En algunos pueblos los vecinos se juntaron para hacer sus fiestas locales y recuperar tradiciones, otros escribieron libros, otros construyeron galerías de fotos a cielo abierto o recorridos histórico culturales, o sentaron a las personas mayores a conversar con los jóvenes descubriéndose mutuamente. En todos los casos hubo una puesta en valor efectiva de las historias e identidades locales, se hicieron actividades culturales y se demostró que con un poco de ayuda y viento a favor, los propios vecinos pueden llegar incluso donde el Estado no llega.
Además de esto, en el entretejido de dinámicas sociales y culturales ocurren otras cosas. Y muy buenas. Hay iniciativas que surgen en los barrios, como las de la red de biblioheladeras de Paysandú, algunas de las cuales hoy no están activas pero que en otros casos continúan funcionando “a pulmón”, con grandes esfuerzos de vecinos que tienen una en su cooperativa, en un espacio de uso común, e incluso –como hemos visto– en el comedor de su propia casa.

Si miramos al interior de Paysandú existen realidades dignas de admiración como la Biblioteca Comunitaria de Pueblo Esperanza, fundada por un grupo de mujeres rurales en 2008 y que luego de permanecer cerrada durante los últimos cuatro años, fue reabierta por sus fundadoras, en plena pandemia y un nuevo espacio. También está el caso de clubes de lectura autoconvocados, entre ellos el existente en Quebracho, recientemente declarado de interés departamental por la Junta Departamental de Paysandú junto a otro emprendimiento cultural de la localidad.
Las bibliotecas y clubes de lectura son, incuestionablemente, promotores de cultura. No es fácil sostenerlos pero son imprescindibles para favorecer el acceso al libro como objeto cultural y medio de información y recreación, para incentivar el hábito de la lectura y brindar posibilidades de encuentro y socialización, especialmente en localidades como las mencionadas donde las oportunidades de actividades culturales son muy escasas.

Es en ese sentido que tanto las bibliotecas públicas y comunitarias –pero también un club de lectura– son herramientas válidas de inclusión social.

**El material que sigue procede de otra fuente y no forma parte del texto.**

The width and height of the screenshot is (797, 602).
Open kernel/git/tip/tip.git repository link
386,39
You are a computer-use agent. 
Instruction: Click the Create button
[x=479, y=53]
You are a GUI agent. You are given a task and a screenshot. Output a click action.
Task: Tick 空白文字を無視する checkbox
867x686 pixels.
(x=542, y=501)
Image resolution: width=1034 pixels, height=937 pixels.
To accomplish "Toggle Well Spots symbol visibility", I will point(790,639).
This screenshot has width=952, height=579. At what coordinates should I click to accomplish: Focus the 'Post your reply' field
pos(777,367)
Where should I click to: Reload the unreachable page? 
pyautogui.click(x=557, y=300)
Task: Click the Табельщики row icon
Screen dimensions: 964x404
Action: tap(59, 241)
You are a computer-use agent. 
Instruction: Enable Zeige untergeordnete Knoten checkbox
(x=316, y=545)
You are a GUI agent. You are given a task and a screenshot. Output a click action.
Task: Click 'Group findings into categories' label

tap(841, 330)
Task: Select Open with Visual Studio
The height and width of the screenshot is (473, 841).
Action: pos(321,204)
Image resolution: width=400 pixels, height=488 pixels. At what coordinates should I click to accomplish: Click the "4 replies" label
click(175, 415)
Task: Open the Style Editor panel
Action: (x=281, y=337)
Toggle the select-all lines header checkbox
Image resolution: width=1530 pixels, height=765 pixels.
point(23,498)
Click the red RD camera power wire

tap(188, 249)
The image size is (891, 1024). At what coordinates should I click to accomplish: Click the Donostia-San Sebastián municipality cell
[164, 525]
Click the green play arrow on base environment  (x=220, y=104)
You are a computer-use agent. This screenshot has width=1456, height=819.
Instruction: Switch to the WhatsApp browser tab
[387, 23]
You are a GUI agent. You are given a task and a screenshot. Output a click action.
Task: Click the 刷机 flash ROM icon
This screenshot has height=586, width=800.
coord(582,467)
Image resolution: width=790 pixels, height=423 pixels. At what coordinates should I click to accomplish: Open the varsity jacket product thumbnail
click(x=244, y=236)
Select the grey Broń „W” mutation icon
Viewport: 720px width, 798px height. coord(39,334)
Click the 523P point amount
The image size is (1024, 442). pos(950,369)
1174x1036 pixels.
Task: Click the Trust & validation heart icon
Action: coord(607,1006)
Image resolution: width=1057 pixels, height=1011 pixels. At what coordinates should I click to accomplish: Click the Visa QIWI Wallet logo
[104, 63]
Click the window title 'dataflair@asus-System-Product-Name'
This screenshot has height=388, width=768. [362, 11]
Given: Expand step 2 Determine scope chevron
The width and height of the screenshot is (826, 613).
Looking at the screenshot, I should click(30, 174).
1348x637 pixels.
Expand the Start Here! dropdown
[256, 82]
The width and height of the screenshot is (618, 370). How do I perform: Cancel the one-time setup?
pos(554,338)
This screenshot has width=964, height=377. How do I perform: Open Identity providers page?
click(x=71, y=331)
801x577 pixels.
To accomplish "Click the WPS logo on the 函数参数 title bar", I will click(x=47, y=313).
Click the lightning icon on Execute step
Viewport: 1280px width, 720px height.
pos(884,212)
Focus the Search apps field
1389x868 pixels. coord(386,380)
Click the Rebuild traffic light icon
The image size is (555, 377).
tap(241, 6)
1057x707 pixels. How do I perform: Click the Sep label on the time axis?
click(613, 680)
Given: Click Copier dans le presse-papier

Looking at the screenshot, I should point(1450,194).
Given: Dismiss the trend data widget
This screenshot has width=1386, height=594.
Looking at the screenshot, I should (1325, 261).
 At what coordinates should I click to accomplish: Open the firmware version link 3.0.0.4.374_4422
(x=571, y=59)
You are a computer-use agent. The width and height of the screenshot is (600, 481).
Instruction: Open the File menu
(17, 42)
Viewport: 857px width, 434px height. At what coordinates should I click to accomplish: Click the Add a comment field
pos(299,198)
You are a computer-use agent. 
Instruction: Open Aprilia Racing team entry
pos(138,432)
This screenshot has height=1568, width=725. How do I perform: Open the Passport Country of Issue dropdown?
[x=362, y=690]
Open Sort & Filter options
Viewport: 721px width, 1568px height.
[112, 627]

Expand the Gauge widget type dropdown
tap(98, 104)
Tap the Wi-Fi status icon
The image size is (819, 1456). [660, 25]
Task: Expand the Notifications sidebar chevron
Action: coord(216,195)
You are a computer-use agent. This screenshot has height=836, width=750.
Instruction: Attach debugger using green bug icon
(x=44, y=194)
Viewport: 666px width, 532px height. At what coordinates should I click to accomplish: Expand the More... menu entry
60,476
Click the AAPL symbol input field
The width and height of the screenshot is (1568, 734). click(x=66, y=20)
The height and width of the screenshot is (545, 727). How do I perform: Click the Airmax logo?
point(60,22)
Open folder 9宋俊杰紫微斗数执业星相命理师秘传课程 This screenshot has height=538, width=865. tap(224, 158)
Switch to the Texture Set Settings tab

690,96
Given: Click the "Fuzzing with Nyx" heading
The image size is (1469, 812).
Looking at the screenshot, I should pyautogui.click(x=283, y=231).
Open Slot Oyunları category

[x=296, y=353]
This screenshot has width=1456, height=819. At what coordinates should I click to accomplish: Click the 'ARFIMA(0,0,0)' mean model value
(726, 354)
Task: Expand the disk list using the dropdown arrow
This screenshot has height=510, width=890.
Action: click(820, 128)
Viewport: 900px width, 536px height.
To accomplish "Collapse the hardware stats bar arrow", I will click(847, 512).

Desde esa proximidad, pueden funcionar como espacio de prevención, detección e intervención social para superar la exclusión social, aproximarse al reconocimiento de problemas que afectan a las comunidades y encauzar su acción hacia la modificación de conductas, prevención de riesgos o el inicio de procesos socializadores.
Evidentemente, pueden desempeñar un importante papel integrador y de apoyo a través de los servicios específicos para los distintos grupos sociales de su comunidad de usuarios asumiendo un rol dinamizador de la sociedad y de promoción de la igualdad de oportunidades al permitir el acceso gratuito a la información y el conocimiento.

Es lamentable y una gran pérdida para la sociedad en su conjunto cuando no existen políticas culturales que apoyen este tipo de cosas. Y cuando existen, es necesario que en las localidades y barrios haya posibilidades reales de organizarse, escribir un proyecto y presentarlo formalmente para poder efectivizar aquello del aterrizaje local de las políticas nacionales.
¿Por qué apoyar las iniciativas culturales de los vecinos? Porque el acceso a la cultura es un derecho humano fundamental y porque la verdadera transformación de la realidad requiere de la participación social. Las iniciativas surgidas desde abajo, necesitan viento a favor. El Estado en sus diferentes estratos -nacionales, departamentales y municipales- tiene la obligación moral de considerar estos aspectos y fomentar su apropiación por parte de las comunidades. Aunque a veces lo olvidemos, el acceso a la cultura es un derecho consagrado para todos los seres humanos. Tan simple como eso y generalmente tan difícil de llevar a la práctica.